Dukung RUU Tindak Pidana Kekerasan Seksual, Begini Masukan Akademisi Unusia

Rabu, 17 November 2021 | 09.34 WIB

Erfandi, Wakil Dekan Hukum Unusia. (Dok/Istimewa).


Lensajatim.id Jakarta-
Kontroversi, pro dan kontra terhadap Permendikbud no 30 Th 2021 mendapat masukan dari Wakil Dekan Hukum Unusia. Erfandi menyebut perdebatan tersebut tidak akan memberikan pengaruh yang signifikan terhadap minimnya kekerasan seksual. Menurut Erfandi yang bisa menekan munculnya kekerasan seksual hanya bisa dilakukan melalui regulasi setingkat UU atau Perpu bukan dengan Permendikbud.


RUU PKS sekarang berubah jadi RUU Tindak Pidana Kekerasan Seksual yang sedang di bahas di Baleg saya kira bagus untuk terus dibahas hingga sampai pada pengesahan. " Karena memang faktanya saat ini banyak terjadi kekerasan seksual terjadi baik terhadap perempuan anak dan kaum rentan.
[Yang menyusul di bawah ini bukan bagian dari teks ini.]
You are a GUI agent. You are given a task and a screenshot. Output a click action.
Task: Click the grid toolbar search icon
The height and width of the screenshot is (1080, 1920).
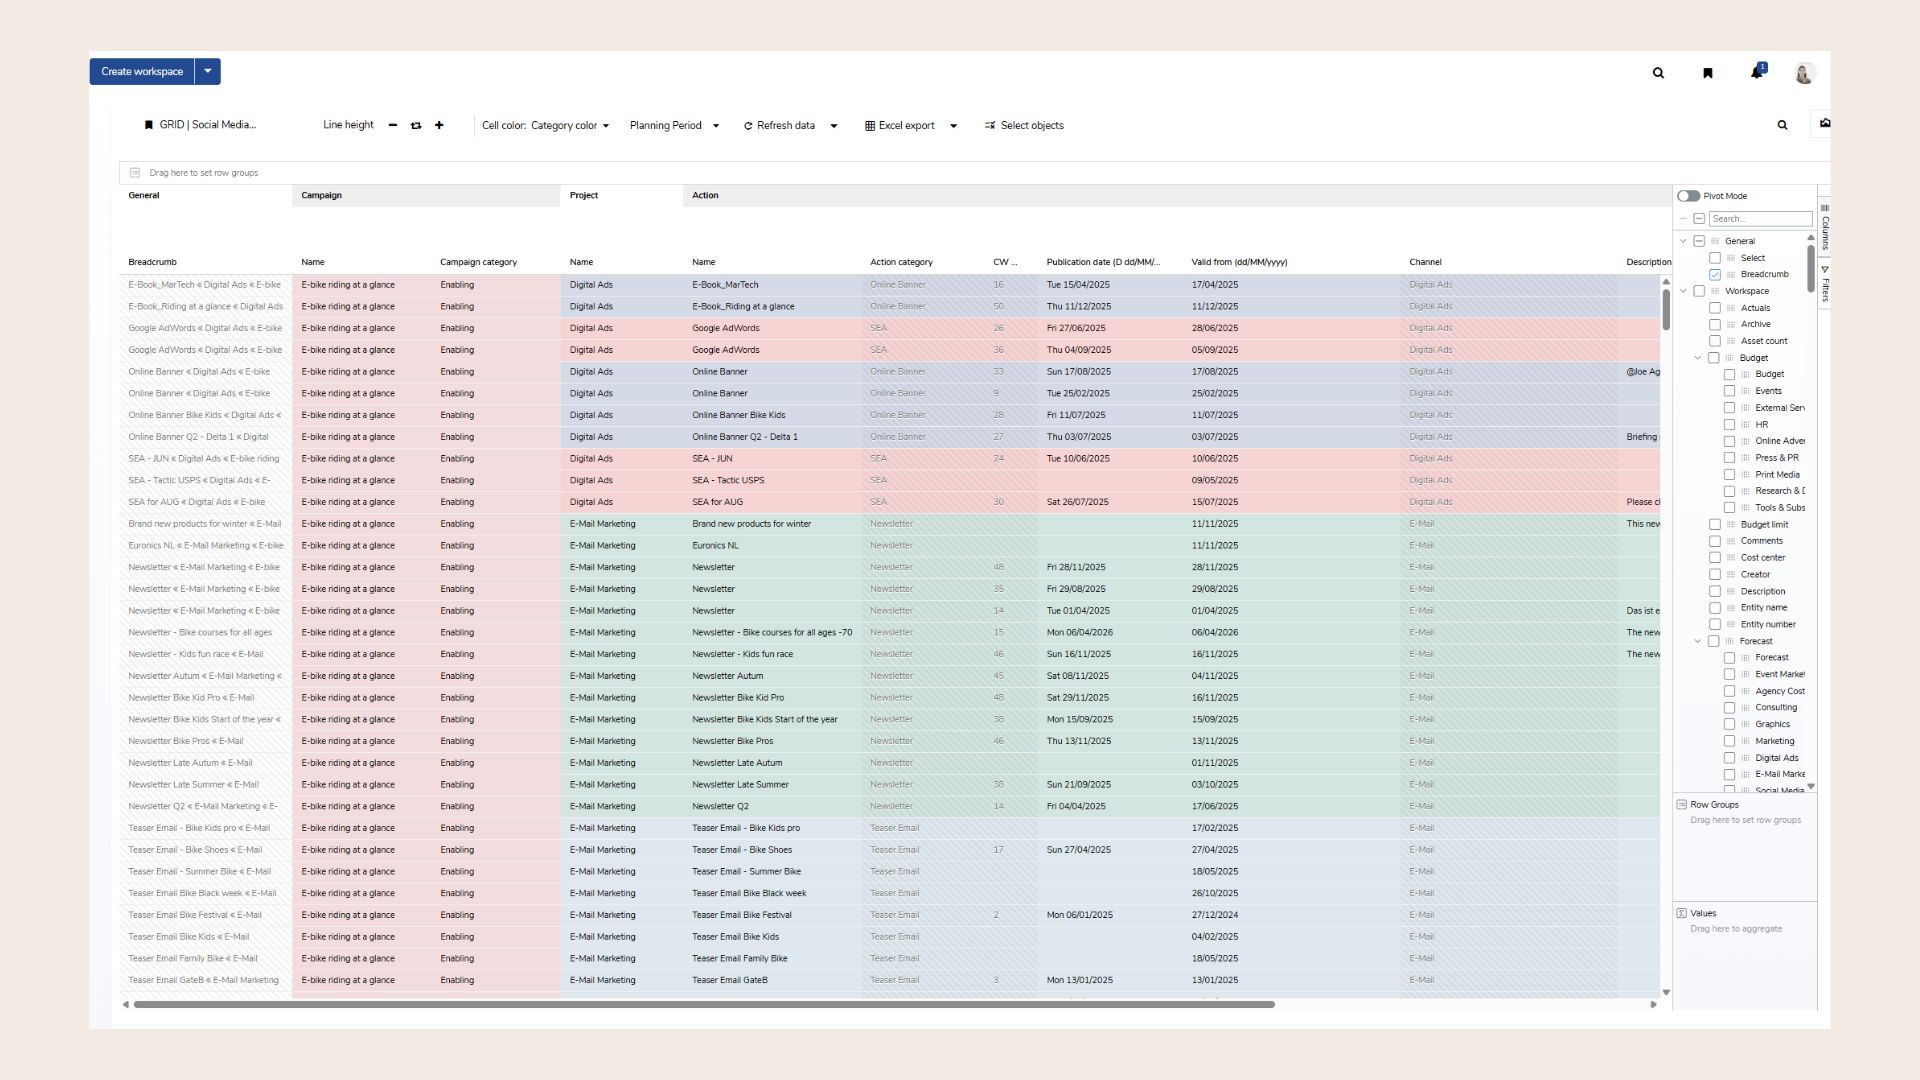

Sehingga materi muatan pembahasan dalam RUU TPKS tidak hanya melindungi kaum perempuan saja melainkan juga ramah terhadap anak kaum lemah baik laki-laki ataupun perempuan," jelas Erfandi saat dikonfirmasi. Rabu, (17/11/2021).


Terkait judul, kata mantan Pengurus Besar Pergerakan Mahasiswa Islam Indonesia (PB PMII) ini,  terminologi yang lebih tepat terhadap judul RUU tersebut adalah RUU tindak pidana seksual karena kekerasan sendiri secara otomatis sudah masuk dalam tindak pidana. " Artinya mau ada kekerasan atau tidak selama itu mengandung pelecehan seksual baik itu kepada perempuan, anak ataupun laki-laki itu sudah masuk pada tindak pidana seksual," tandasnya.


Selain itu perlu juga diatur mengenai perlindungan dan rehabilitasi terhadap korban dan pelaku dibawah umur. Betapa banyak korban seksual yang malah dijadikan korban stereotip jelek di masyarakat. Hal itu tentunya akan membuat korban semakin menderita sehingga pada titik ini negara melalui regulasi ini akan dapat berlaku dan memberikan perlindungan maksimum kepada korban.


Erfandi juga menambahkan, perlu diatur dalam tindak pidana seksual tersebut selain eksploitasi seksual, pemaksaan seksual, juga perlu diatur delik zina dalam RUU tersebut. Zina yang ada dalam KUHP selain tidak sesuai dengan nilai budaya dan norma bangsa juga sudah tidak lagi relevan dengan perkembangan zaman di Indonesia. Bagaimana mungkin zina dalam KUHP hanya mengatur terhadap orang yang salah satunya terikat perkawinan sedangkan yang tidak terikat perkawinan norma tersebut belum mangatur. Namun demikian khusus delik zina dimasukkan dalam delik aduan yang diperluas.


 " Ini mungkin hal baru delik aduan yang diperluas makanya perlu aturan Lex spesialis dalam RUU Tindak Pidana Kekerasan Seksual tersebut. Kedepan dalam kasus pelecehan seksual ini yang bisa mengadukan tidak hanya korban saja melainkan juga bisa diadukan oleh orang tua korban atau kalau kekerasan seksual terjadi di sekolah Guru juga bisa jadi pihak yang dapat mengadukannya. Karena korban kekerasan seksual kebanyakan malu dan enggan melaporkan karena dianggap aib sehingga aturan perlu diperluas," pungkas alumnus Universitas Trunojoyo Madura (UTM). (Red).